KEHILANGAN
Rindu seharusnya ada untuk yang ada.
Rindu terhadap yang tidak ada adalah kehilangan.
(Ustadz Muhammad Anas)
Semua yang kita miliki hanyalah “titipan” Allah swt. Dan cepat atau lambat kita akan merasakan kehilangan. Tidak ada satupun yang sudah menjadi takdir Allah swt., sia-sia. Pasti ada hikmah dibalik setiap kehilangan. Dari kehilangan kita dapat mengambil banyak pelajaran-pelajaran berharga, seperti lebih mendekatkan diri kepada Allah swt., memahami bahwa iradat Allah yang pasti terjadi dan menyadari bahwa semua tidak ada yang abadi, semua fana semua akan sirna.

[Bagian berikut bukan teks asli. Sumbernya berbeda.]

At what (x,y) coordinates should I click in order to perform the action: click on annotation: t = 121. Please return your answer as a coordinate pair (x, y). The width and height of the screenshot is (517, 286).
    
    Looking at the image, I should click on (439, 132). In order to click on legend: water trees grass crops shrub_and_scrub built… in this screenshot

Bagi orang tertentu melepaskan sesuatu memang tidak mudah, begitu juga dengan rasa kehilangan. Kehilangan seseorang yang spesial adalah momen paling sulit untuk dilalui. Sedih, pilu dan berujung stres seringkali menghinggapi saat kehilangan. Perasaan kehilangan itu muncul hanya kepada orang yang kita kenal secara baik, dan biasanya hal ini terjadi kepada keluarga, pasangan atau sahabat. Kecil kemungkinan kita merasakan kehilangan dengan orang yang sama sekali tidak kita kenal.
Mengapa hanya kepada orang yang akrab saja? Karena orang yang memberikan rasa kehilangan kemungkinan telah mengetahui sifat, sikap, dan kebiasaan orang tersebut, dan hal inilah yang kemudian berubah menjadi sebuah kenangan yang sulit untuk dilupakan. Kehilangan akan membawa kesedihan dan cenderung menyakitkan. Tapi kita juga harus optimis bahwa sedih dan sakit dapat disembuhkan.
Meski begitu, mau tidak mau, suka tidak suka, orang harus tetap melanjutkan hidup. Kadang, kehilangan tersebut juga mengajarkan tentang hal-hal baik yang justru menjadikan diri semakin kuat. Misalnya, kita menjadi paham bahwa ada hal-hal yang tidak bisa dipaksakan, atau dengan kehilangan kita bisa menerima kenyataan.
Cerita Nabi Ya’qub yang kehilangan putera kesayangannya Nabi Yusuf dapat kita jadikan ‘ibrah. Setiap dia mengingat Yusuf, seketika itu juga ia diliputi kedukaan yang mendalam. Nabi Ya’qub banyak menangis karena perasaannya yang terlalu hancur, hingga menyebabkan kebutaan. Allah berfirman dalam surah Yusuf:84. “ Dan dia (Ya’qub) berpaling dari mereka (anak-anaknya) seraya berkata, aduhai dukacitaku terhadap Yusuf, dan kedua matanya menjadi putih kerena sedih. Dia diam menahan amarah (terhadap anak-anaknya)”.
Menurut Suherni dalam muslim.com, ayat tersebut menjelaskan bahwa Nabi Ya’qub mengalami kebutaan akibat kesedihan panjang setelah kehilangan anak yang paling dicintainya. Kalimat “kedua matanya menjadi putih” maknanya, mata itu terkena cairan putih (katarak). Kedokteran modern menyimpulkan bahwa kesedihan yang berlebihan atau kebahagiaan yang meluap-luap dapat membuat mata mengalami katarak. Cairan putih ini menghalangi masuknya cahaya matahari ke dalam kornea mata. Dan kondisi ini bisa terjadi secara parsial atau total, tergantung kadar kegelapannya.
Nabi Ya’qub dapat melewati masa-masa sulit itu ketika diri berserah secara total kepada Yang Maha Perkasa, Mengadukan segala kesusahan dan kesedihan hati, hanya kepada Allah. Inilah yang menjadi kunci, sumber dari segala energi, yang dapat membuat manusia mampu bertahan dalam kesedihan, ketika digempur peristiwa menyakitkan paling dahsyat sekalipun.
Sebagai “penawar” rasa kehilangan, ada baiknya kita memahami surah al Baqarah: 216. “Boleh jadi kamu membenci sesuatu padahal ia amat baik bagimu. Dan boleh jadi (pula) kamu menyukai sesuatu, padahal ia amat buruk bagimu. Allah mengetahui, sedang kamu tidak mengetahui”.